W "Imperium Kontratakuje" Luke przybywa uratować swoich przyjaciół, z trudem panuje nad swoją złością i Vader stara się to podsycić i przeciągnąć go na Ciemną Stronę.
"Powrót Jedi" ma najkrótszą walkę ze wszystkich, ale też najbardziej efektowną. Luke chce odkupić ojca. te 2-3 minuty zamykają w sobie wszystko to, co widzieliśmy przez 3 filmy, cała tę relację między nim a Vaderem.
Prequele miały dobre choreografie walk, ale ładunek emocjonalny gdzieś zniknął. Lubię pojedynek z Darthem Maulem, ale trwająca 10 minut walka Obi-wana z Anakinem to zdrowa przesada, zwłaszcza, że nie towarzyszyły temu żadne emocje.
Tu nie chodzi o samo stukanie się mieczami, ale o to co dzieje się między postaciami.

Ludzie jednak zdają się tego wszystkiego kompletnie nie zauważać i wytykać w kółko, że odgrzewany kotlet jest zły. A ja na to mówię - pierdolnijcie się wszyscy w głowę. Tak porządnie.
Gdy wyszedł pierwszy teaser "Przebudzenia Mocy" wszyscy od razu chóralnie krzyknęli "Gówno!" "Co to kurwa jest!?".
Został skrytykowany miecz Kylo Rena bo był zupełnie inny od tych, które znamy. Został skrytykowany BB-8, bo nie wyglądał jak R2-D2. Został skrytykowany Finn bo był... czarnoskóry. Wszyscy dostali takiego pierdolca na tym punkcie, że zacząłem się poważnie zastanawiać, jak można być tak prymitywnym. Zwłaszcza, że cały raban był tak naprawdę o jedno wielkie nic.
To wszystko skłania mnie do zadania jednego prostego pytania - Co jest z wami wszystkimi? What the fuck is wrong with you?
Poprzez swoją reakcję na nowe pomysły w pierwszym trailerze pokazaliście wszyscy, że chcecie odgrzewanego kotleta no i... to właśnie dostaliście.
Gdyby Abrams obrał inną drogę, zrobił film całkowicie po swojemu to z kolei narzekalibyście, że Buuu, to nie to samo, Buuu to jest zupełnie inne i Buuu, oryginalność jest taka ZUAAAAAA!
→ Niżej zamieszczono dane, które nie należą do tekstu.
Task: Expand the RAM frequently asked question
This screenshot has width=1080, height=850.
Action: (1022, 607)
Nowe i oryginalne rzeczy są dla złe. To, co już znacie jest też złe... to, o co Wam wszystkim chodzi? Czego Wy właściwie chcecie? A jeśli od samego początku twierdziliście, że to będzie syf, to co robiliście w kinach? Po co kupowaliście bilety? Po co marnowaliście swój czas i pieniądze? Nikt Was do tego nie zmuszał.
Wydaje mi się, że to wszystko przez to, że gdy "Mroczne Widmo" weszło do kin najpierw wszyscy okrzyknęli ten film najlepszym w historii, by z czasem dostrzec w nim jeden wielki syf. Przy okazji "Przebudzenia Mocy" jest odwrotnie. Wy chcecie ,żeby ten film był zły. Wy chcecie na niego narzekać. Chcecie, żeby był drugim "Mrocznym Widmem". Czemu? Nie wiem.
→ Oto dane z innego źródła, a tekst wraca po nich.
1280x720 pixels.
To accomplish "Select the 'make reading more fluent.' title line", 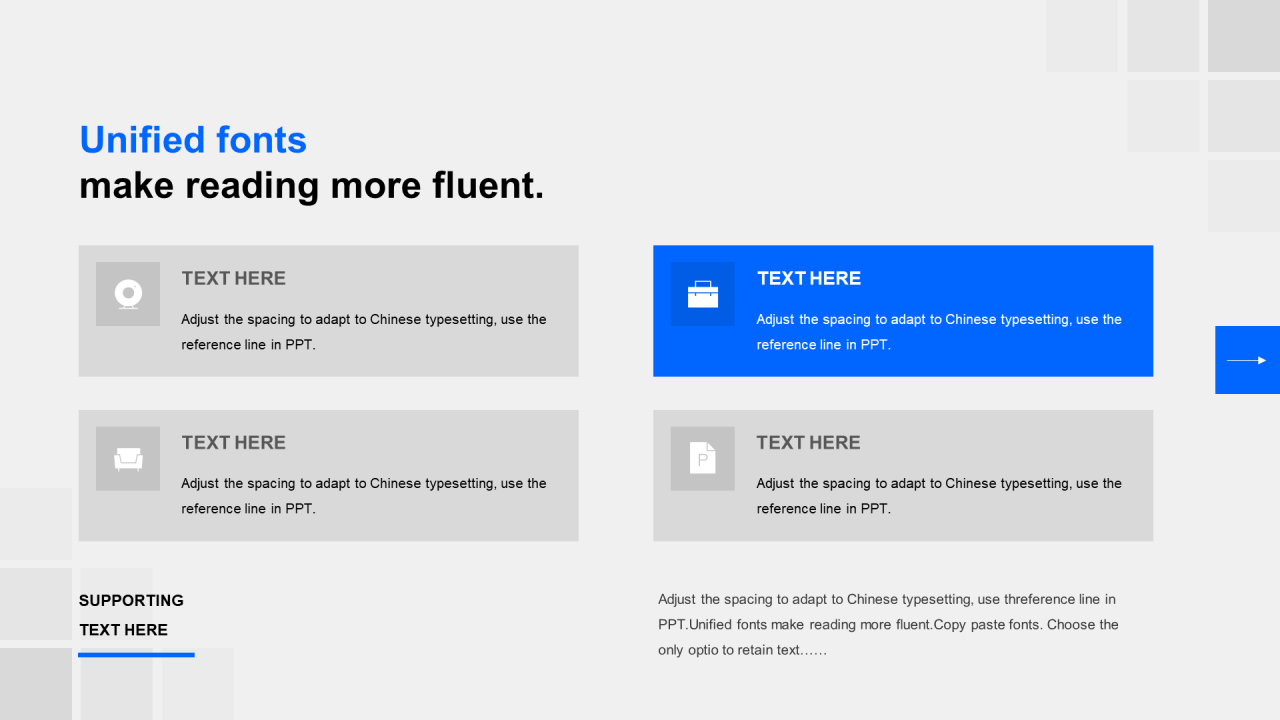I will 311,186.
Wiem jednak, że Abrams wybrał tę bezpieczną opcję, mimo wszystko. Mam jednak nadzieję, że teraz, po tym niezoowiązującym otwarciu pozwoli sobie na więcej kreatywności i godnie rozwinie wszystkie wątki, bo potencjał jak najbardziej jest.

Czy to będzie całkowita kopia Starej Trylogii? Na tym etapie trudno ocenić. Wszystko rozstrzygnie część ósma.